- THE DATA
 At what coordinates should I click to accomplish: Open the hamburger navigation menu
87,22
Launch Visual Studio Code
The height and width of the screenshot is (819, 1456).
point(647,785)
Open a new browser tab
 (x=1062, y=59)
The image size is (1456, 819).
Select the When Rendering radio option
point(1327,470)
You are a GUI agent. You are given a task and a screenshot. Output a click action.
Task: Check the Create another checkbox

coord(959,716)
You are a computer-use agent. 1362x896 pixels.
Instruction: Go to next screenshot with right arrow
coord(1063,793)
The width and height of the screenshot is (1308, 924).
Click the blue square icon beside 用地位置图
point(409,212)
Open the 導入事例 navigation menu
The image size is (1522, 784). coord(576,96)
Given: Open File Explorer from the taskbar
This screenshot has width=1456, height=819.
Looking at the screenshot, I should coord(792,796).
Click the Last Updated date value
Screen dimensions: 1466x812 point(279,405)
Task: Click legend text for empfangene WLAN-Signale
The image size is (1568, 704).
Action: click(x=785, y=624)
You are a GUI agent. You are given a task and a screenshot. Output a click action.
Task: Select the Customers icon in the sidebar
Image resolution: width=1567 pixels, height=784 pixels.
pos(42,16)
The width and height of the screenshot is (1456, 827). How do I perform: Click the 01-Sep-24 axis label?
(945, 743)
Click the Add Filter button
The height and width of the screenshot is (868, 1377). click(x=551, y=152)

- WORK TO BE COMPLETED
Give back all of the data above without any alteration.

- THE ANSWER
 At what coordinates should I click to accomplish: Open the hamburger navigation menu
87,22
Launch Visual Studio Code
The height and width of the screenshot is (819, 1456).
point(647,785)
Open a new browser tab
 (x=1062, y=59)
The image size is (1456, 819).
Select the When Rendering radio option
point(1327,470)
You are a GUI agent. You are given a task and a screenshot. Output a click action.
Task: Check the Create another checkbox

coord(959,716)
You are a computer-use agent. 1362x896 pixels.
Instruction: Go to next screenshot with right arrow
coord(1063,793)
The width and height of the screenshot is (1308, 924).
Click the blue square icon beside 用地位置图
point(409,212)
Open the 導入事例 navigation menu
The image size is (1522, 784). coord(576,96)
Given: Open File Explorer from the taskbar
This screenshot has width=1456, height=819.
Looking at the screenshot, I should coord(792,796).
Click the Last Updated date value
Screen dimensions: 1466x812 point(279,405)
Task: Click legend text for empfangene WLAN-Signale
The image size is (1568, 704).
Action: click(x=785, y=624)
You are a GUI agent. You are given a task and a screenshot. Output a click action.
Task: Select the Customers icon in the sidebar
Image resolution: width=1567 pixels, height=784 pixels.
pos(42,16)
The width and height of the screenshot is (1456, 827). How do I perform: Click the 01-Sep-24 axis label?
(945, 743)
Click the Add Filter button
The height and width of the screenshot is (868, 1377). click(x=551, y=152)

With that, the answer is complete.